The current analysis supports a domain-specific association between habitual caffeine consumption and cognitive function. Age and BMI were the only factors associated with performance across various cognitive indices. The results are discussed below by cognitive domain.

Social and emotional cognition

Social and emotional cognition refers to all mental processes underlying one’s ability to understand the behaviours of others, as a requirement for communication and social interactions (Pinkham et al., 2014). The present study showed that age is negatively associated with performance in the domain of social and emotional cognition, consistent with previous findings (Adólfsdóttir et al., 2017; Tremblay et al., 2016).
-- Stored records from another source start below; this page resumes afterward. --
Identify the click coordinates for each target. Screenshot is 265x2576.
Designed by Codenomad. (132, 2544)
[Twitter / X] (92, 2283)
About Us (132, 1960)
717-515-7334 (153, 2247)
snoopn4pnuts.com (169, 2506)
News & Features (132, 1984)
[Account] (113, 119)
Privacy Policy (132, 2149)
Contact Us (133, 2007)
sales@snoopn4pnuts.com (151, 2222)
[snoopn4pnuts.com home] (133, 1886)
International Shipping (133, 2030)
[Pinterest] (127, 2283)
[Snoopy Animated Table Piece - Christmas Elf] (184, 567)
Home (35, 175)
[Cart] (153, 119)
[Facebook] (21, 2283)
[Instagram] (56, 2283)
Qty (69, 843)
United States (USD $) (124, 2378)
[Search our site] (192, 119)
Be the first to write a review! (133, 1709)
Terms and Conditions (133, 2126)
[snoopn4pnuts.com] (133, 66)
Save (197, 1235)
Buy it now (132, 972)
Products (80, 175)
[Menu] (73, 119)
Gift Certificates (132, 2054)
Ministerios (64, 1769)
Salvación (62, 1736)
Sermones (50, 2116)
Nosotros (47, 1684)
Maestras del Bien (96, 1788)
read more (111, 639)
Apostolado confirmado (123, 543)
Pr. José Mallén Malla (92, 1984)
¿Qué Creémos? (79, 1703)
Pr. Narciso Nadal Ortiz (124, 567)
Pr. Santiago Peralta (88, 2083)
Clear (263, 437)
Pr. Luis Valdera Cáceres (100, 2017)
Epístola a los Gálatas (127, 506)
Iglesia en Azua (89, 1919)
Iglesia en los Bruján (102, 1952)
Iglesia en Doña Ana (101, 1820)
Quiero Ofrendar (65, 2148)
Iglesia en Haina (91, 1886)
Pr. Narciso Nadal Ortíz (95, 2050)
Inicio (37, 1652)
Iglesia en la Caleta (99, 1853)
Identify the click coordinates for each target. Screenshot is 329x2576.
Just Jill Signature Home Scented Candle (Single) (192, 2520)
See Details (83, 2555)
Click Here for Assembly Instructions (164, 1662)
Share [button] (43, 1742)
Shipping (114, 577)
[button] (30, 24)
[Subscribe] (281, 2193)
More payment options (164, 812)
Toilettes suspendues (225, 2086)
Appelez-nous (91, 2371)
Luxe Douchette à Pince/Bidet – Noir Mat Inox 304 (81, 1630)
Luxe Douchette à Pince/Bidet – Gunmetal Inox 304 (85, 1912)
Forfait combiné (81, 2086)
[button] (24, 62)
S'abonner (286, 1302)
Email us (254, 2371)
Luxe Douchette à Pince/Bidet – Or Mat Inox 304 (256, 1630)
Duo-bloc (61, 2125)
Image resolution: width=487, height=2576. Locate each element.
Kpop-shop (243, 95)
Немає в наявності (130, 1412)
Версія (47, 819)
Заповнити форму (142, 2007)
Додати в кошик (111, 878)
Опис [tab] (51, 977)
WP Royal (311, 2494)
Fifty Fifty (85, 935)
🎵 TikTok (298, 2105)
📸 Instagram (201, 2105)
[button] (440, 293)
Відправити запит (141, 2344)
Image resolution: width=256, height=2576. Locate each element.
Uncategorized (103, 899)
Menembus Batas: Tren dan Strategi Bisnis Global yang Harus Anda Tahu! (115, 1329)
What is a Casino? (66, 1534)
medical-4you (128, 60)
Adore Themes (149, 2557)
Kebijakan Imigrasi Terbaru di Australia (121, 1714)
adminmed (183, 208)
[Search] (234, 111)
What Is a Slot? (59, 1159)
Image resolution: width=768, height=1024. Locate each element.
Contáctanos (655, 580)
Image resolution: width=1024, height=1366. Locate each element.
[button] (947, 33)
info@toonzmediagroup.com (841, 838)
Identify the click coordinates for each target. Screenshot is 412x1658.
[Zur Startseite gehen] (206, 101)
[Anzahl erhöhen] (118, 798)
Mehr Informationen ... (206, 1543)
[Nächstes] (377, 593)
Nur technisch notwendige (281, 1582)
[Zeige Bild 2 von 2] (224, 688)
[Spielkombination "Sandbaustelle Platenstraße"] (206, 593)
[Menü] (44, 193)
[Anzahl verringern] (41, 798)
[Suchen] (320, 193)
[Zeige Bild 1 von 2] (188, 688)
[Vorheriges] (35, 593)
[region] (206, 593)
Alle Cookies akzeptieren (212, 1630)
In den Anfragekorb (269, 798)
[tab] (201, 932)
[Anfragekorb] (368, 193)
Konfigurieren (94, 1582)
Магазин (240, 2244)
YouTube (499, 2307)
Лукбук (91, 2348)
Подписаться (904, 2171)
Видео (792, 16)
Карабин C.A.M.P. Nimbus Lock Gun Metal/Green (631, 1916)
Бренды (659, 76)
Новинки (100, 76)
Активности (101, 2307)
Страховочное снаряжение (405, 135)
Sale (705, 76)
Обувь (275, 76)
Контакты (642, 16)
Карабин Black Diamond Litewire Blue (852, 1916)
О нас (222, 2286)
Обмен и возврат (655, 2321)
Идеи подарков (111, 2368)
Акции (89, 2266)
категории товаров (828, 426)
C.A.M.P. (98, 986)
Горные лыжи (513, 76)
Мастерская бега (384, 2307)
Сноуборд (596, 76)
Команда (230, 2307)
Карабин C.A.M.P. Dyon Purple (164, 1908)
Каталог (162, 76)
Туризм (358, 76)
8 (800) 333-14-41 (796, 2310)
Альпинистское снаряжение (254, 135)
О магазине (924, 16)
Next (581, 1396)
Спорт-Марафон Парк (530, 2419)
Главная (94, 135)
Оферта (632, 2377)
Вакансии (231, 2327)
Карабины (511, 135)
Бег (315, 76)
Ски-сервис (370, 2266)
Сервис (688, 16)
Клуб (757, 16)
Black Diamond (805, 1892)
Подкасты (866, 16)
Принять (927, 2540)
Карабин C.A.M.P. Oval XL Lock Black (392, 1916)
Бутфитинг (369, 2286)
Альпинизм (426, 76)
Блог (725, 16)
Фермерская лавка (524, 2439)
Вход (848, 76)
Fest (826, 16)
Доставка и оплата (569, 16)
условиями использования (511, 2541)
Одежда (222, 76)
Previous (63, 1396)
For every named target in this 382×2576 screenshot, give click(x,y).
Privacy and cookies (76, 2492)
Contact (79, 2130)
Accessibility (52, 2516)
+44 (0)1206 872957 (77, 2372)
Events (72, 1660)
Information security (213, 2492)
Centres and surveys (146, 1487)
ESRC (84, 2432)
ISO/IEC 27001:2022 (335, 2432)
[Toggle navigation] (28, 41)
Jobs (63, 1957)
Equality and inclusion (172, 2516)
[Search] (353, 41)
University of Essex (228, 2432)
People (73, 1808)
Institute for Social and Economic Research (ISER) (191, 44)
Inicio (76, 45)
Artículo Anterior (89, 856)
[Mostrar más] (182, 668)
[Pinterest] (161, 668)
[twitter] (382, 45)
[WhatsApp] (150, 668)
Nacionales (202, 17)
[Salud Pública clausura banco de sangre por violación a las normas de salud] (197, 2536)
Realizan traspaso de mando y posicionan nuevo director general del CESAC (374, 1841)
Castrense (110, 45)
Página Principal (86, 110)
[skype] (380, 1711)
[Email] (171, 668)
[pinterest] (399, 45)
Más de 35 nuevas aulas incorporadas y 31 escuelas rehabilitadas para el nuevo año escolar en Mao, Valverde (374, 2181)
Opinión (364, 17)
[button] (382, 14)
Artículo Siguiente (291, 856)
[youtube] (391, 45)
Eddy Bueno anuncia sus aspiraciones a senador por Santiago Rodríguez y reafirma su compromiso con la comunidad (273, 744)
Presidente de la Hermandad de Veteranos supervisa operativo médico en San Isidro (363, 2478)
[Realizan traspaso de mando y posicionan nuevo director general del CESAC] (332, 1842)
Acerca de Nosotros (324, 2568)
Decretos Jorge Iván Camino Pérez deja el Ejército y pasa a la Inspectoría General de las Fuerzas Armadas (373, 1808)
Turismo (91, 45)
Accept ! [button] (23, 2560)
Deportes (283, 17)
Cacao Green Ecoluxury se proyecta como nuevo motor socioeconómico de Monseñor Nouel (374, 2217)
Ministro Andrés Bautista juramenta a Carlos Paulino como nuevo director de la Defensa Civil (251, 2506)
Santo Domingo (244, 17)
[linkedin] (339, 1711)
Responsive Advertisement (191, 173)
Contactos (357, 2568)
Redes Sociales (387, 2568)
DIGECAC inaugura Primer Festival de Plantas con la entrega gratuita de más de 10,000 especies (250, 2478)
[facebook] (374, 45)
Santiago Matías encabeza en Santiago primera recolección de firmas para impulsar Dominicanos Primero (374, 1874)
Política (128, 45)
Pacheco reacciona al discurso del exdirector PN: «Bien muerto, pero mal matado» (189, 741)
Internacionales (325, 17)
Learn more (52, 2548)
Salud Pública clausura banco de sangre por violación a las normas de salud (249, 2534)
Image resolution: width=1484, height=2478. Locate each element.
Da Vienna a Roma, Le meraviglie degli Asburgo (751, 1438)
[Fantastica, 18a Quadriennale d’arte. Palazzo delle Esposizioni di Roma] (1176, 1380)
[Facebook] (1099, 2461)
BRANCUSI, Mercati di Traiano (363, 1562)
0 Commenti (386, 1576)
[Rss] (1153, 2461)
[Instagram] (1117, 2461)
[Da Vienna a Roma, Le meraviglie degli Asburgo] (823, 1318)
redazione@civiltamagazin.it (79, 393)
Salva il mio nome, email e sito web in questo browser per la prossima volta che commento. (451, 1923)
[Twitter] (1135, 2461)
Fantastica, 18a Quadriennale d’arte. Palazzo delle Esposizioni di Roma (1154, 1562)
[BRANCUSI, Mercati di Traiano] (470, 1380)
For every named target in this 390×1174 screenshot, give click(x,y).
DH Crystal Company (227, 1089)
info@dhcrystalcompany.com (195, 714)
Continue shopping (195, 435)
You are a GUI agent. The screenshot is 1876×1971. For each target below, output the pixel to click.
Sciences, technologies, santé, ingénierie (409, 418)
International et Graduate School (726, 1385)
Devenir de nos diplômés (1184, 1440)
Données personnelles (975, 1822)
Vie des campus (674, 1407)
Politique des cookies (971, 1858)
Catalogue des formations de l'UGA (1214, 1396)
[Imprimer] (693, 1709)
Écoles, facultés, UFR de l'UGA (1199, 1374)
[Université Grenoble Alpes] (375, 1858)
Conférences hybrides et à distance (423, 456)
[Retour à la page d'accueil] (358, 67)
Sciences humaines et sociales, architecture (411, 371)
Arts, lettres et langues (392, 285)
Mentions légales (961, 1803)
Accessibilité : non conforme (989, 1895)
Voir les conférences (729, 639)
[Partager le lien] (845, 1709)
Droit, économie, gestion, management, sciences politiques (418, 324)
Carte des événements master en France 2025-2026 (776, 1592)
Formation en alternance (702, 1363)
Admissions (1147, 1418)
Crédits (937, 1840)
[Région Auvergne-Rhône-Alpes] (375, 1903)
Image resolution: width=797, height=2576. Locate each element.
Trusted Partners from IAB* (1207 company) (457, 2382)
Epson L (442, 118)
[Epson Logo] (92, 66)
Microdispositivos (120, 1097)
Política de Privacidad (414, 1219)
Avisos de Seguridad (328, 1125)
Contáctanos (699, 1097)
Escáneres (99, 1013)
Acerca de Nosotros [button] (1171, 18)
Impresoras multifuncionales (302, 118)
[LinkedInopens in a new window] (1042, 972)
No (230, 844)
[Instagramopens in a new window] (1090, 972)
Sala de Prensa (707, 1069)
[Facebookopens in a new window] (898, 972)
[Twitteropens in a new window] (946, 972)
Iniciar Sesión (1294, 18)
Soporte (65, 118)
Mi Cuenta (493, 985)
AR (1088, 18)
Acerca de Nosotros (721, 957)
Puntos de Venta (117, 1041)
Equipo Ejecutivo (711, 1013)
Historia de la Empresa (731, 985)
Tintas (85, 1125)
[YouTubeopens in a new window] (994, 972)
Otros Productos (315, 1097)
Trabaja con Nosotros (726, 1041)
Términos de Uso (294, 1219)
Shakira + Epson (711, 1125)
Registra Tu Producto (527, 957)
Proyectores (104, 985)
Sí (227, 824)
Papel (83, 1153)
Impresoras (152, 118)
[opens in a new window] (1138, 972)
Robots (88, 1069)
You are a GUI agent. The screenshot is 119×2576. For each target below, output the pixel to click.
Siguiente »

Moreover, a statistically significant difference in emotion recognition between ‘slow’ and ‘fast’ metabolisers among high-caffeine consumers is reported. Specifically, ‘slow’ metabolisers had a higher performance in emotion recognition compared with ‘fast’ metabolisers, but only among high-caffeine consumers (p = 0.004). Moreover, among ‘fast’ metabolisers, high-caffeine consumers had a lower performance in emotion recognition compared with those consuming low and moderate levels of caffeine.

Lower performance among ‘fast’ metabolisers who consume high levels of caffeine may be due to withdrawal symptoms. Participants abstained from caffeine for at least 5 h before testing, which means that habitual caffeine consumers would be neither under the acute effects of caffeine nor in abstinence when cognitive tasks would be performed (Casiglia et al., 2017). A typical overnight caffeine abstinence results in substantial elimination of systemic caffeine by early morning; thus, upon awakening, caffeine consumers have entered the early stages of caffeine withdrawal (Juliano and Griffiths, 2004). Although test times were similar across groups, ‘fast’ metabolisers might have experienced stronger withdrawal, especially if tested in the morning before their usual caffeine intake, potentially affecting their performance.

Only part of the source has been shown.